▶ TASK PROMPT
Pick out each line in the data below that contains the word "text".

▶ EXERCISE MATERIAL
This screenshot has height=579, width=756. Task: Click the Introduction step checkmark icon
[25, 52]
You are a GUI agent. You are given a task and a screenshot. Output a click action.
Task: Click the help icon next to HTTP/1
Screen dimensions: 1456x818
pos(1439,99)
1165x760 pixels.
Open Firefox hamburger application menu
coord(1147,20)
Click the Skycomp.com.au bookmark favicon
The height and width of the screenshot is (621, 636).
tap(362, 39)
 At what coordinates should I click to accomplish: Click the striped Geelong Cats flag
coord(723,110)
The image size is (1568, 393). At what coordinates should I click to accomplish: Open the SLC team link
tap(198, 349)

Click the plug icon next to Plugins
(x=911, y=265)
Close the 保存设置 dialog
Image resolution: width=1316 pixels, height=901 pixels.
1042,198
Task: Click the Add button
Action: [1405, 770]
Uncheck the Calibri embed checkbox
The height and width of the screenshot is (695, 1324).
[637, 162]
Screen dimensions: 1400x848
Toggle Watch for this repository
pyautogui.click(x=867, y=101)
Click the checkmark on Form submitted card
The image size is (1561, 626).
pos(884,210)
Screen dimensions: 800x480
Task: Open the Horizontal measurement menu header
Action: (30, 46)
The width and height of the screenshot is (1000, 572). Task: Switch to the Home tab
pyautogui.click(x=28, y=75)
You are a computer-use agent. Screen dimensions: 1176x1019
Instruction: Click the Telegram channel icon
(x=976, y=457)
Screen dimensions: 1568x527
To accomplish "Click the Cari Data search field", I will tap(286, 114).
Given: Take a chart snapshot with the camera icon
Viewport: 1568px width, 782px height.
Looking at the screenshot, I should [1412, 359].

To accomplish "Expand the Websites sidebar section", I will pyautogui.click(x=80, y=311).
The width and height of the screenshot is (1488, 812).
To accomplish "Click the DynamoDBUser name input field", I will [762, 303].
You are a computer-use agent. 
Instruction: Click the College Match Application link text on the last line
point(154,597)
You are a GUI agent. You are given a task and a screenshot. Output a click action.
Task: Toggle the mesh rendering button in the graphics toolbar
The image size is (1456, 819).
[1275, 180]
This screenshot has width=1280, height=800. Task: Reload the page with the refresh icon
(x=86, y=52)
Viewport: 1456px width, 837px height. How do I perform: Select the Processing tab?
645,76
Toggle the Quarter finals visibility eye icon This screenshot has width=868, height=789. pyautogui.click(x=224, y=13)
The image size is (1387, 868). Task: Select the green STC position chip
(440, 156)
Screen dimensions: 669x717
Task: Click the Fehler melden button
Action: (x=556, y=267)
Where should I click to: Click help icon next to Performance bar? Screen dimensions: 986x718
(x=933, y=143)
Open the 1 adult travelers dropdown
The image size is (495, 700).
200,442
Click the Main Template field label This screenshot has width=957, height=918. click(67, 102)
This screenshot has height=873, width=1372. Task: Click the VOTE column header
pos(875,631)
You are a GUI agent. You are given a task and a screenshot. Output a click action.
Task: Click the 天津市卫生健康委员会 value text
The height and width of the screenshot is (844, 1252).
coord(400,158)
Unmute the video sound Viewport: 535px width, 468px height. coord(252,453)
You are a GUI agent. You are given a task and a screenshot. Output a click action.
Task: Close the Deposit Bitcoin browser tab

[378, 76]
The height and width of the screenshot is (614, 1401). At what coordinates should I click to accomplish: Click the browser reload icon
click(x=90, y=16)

▶ RESULT
Instruction: Click the College Match Application link text on the last line
Task: Click the 天津市卫生健康委员会 value text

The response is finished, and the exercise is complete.